In Step 3, the LSTM model is constructed, trained, and used for prediction. The predicted labels are then compared to the true labels to evaluate model performance.

In [5]:
# Define the LSTM layer for computation
inputs = Input(shape = (sent_length, n_features))
lstm = LSTM(2, return_sequences = True, return_state = True)
outputs_seq, state_h, state_c = lstm(inputs)
flat = Flatten()(outputs_seq)
outputs = Dense(n_output, activation = 'softmax')(flat)

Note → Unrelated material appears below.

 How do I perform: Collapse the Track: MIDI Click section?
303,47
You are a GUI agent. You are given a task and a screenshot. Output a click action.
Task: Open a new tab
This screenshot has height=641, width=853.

# Wrap the LSTM layer into a Keras model, connecting the input and output layers to form a single end-to-end model
model = Model(inputs = inputs, outputs = outputs)
model.compile(optimizer = 'adam', loss = 'categorical_crossentropy', metrics = ['accuracy'])
model.summary()

# Train the keras model
model.fit(X, to_categorical(cat), validation_data = (X, to_categorical(cat)),
          epochs = 20, verbose = 1, batch_size = batch_size)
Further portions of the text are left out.